EU law, and in particular the Framework Directive 2000/78, provides the provenance of domestic discrimination legislation. The applicable test was whether in substance the relationship between the parties was one that met the criteria laid down by EU law. Whilst the appeal was brought on a range of grounds it is helpful to focus on two criteria highlighted by Lady Justice Arden, who gave the only reasoned judgment: First, a requirement that the putative employee should agree personally to perform services, and second, a requirement that the putative employee should be subordinate to the employer, that is, generally be bound to act on the employer’s instructions.
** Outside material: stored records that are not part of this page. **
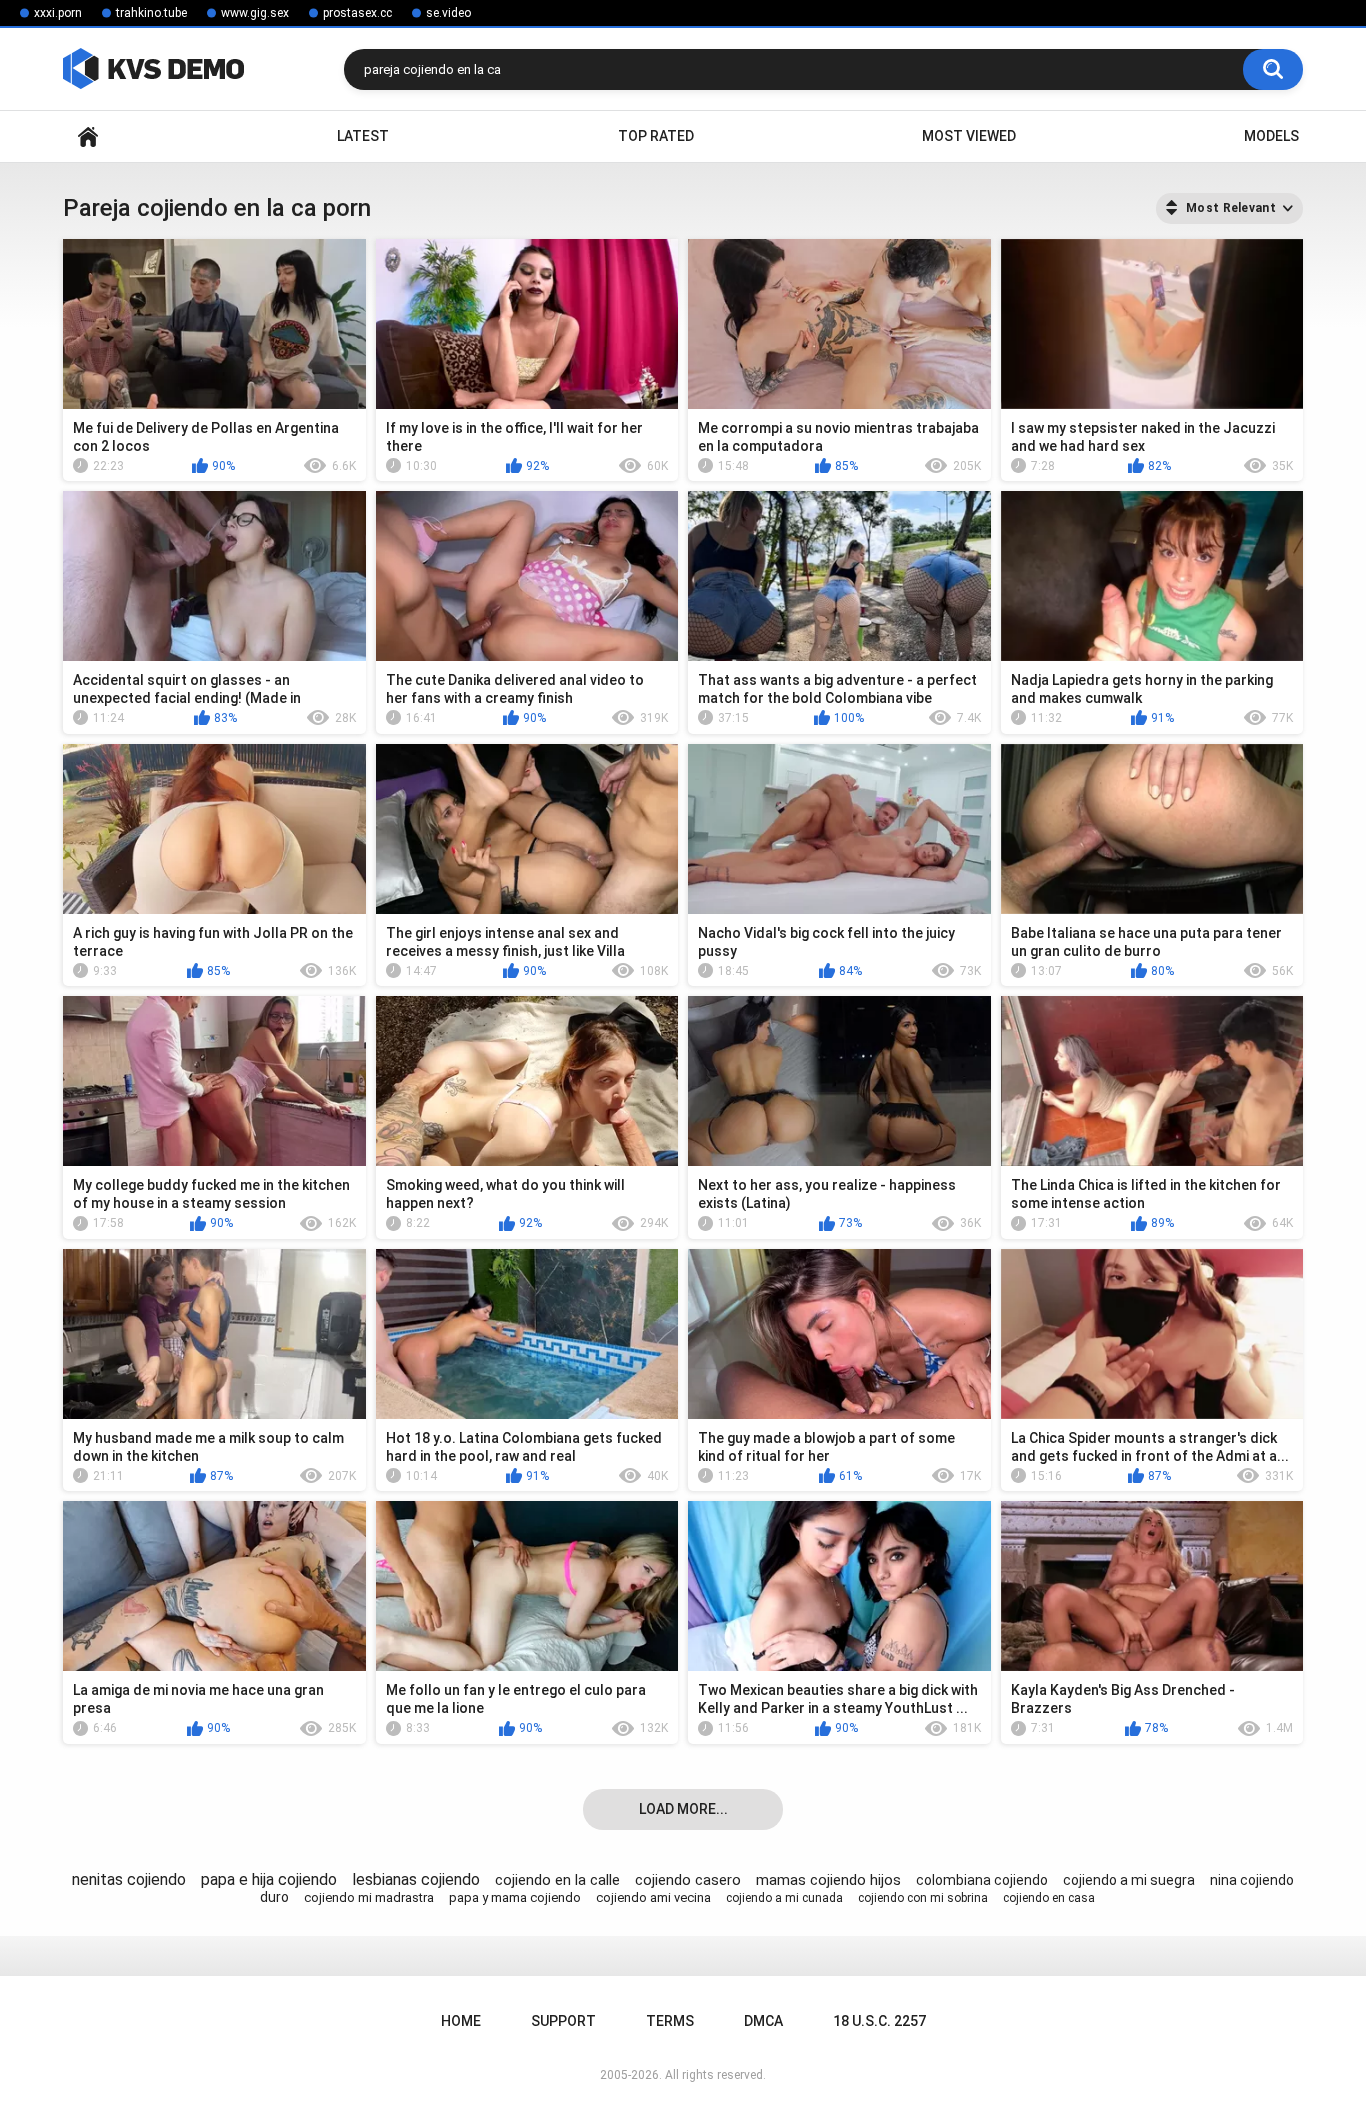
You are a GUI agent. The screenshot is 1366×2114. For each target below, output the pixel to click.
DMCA (763, 2021)
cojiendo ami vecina (653, 1897)
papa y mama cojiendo (515, 1897)
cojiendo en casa (1049, 1898)
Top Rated (656, 136)
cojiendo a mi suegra (1129, 1880)
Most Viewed (969, 136)
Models (1271, 136)
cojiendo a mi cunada (784, 1898)
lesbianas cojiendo (416, 1879)
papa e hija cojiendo (269, 1879)
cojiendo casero (688, 1880)
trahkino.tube (151, 13)
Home (88, 136)
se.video (448, 13)
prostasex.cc (357, 13)
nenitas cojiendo (129, 1879)
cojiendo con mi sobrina (923, 1898)
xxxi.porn (58, 13)
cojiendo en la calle (557, 1880)
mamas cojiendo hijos (828, 1880)
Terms (670, 2021)
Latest (363, 136)
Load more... (683, 1809)
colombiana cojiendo (982, 1880)
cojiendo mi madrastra (369, 1897)
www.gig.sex (255, 13)
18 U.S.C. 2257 (879, 2021)
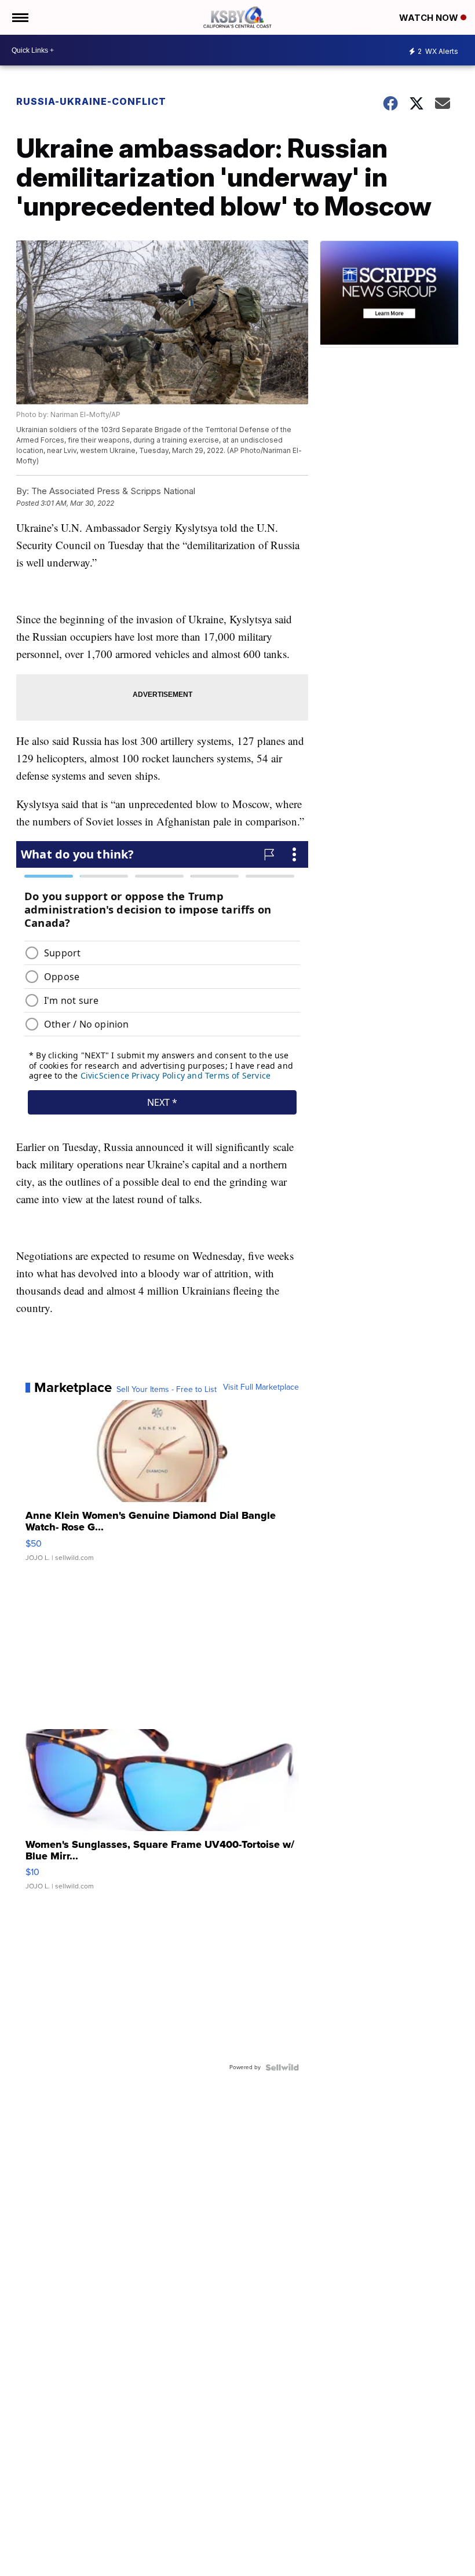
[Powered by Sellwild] (282, 2067)
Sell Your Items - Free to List (166, 1390)
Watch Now (430, 17)
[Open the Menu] (19, 17)
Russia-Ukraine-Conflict (91, 101)
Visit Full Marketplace (261, 1387)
The requirement to personally perform work

The Court of Appeal made short work of the argument that there was no requirement for personal work. The EA, Hashwani and the EU jurisprudence upon which it relies, makes clear that there must be some obligation to perform work personally. The Employment Tribunal found as fact that Mrs. Halawi had a power of substitution; she did not have to give reasons for any substitution nor seek approval for it. Although that power of substitution was rarely used, it was neither a sham nor something that could be disregarded.

The issue of subordination

The Employment Tribunal had found that Mrs. Halawi was not subject to WDF’s control in the way she carried out her work. Such a lack of subordination was also consistent with a lack of integration into WDF’s business. Mrs. Halawi argued that hers was a case where the need for subordination was qualified, relying on the Supreme Court’s Judgment in Bates.

In Bates, it will be remembered Lady Hale held that the absence of subordination might not in some cases mean that there is no relationship of employment; it was not a ‘…freestanding and universal…’ element. Immediately prior to making that finding Lady Hale had cited the case of Westwood, the doctor who provided hair restoration procedures amongst other medical services elsewhere, holding that "…one may be a professional person with a high degree of autonomy as to how the work is performed and more than one string to one’s bow, and still be so closely integrated into the other party’s operation as to fall within the definition.”

In Mrs. Halawi’s case the Court of Appeal relied on the fact that there was no documentation to support the existence of employment, and independence was not a necessary feature of Mrs. Halawi’s work. Consequently, the requirement for subordination did not need to be qualified, and the requirement must be satisfied for employment to be found.

Consequently, on both of these grounds the appeal failed. Mrs. Halawi was not an employee within the extended meaning of the EA and could not pursue her claim for discrimination against WDF.

The Judgment is in many ways a statement of orthodoxy. It affirms the law in this area, citing and relying upon previous cases, though admittedly the Supreme Court, by which the Court of Appeal was bound, had decided a number of those. However it is interesting that Lady Justice Arden chose to cite certain comments made by Mr. Justice Langstaff, President of the Employment Appeal Tribunal, who had heard the first appeal. Mr. Justice Langstaff had reached his conclusion, subsequently endorsed by the Court of Appeal, despite having "…an uneasy feeling…that the arrangements here were such that the Claimant could have been the victim of discrimination and yet have no right to complain to a tribunal about it.” It is necessary for a court or tribunal to approach the application of discrimination legislation purposively and not restrictively, reflecting its European provenance. But even when approached in that way the necessary prerequisites for a claim must be met, and where they are not, as here, the claim cannot proceed.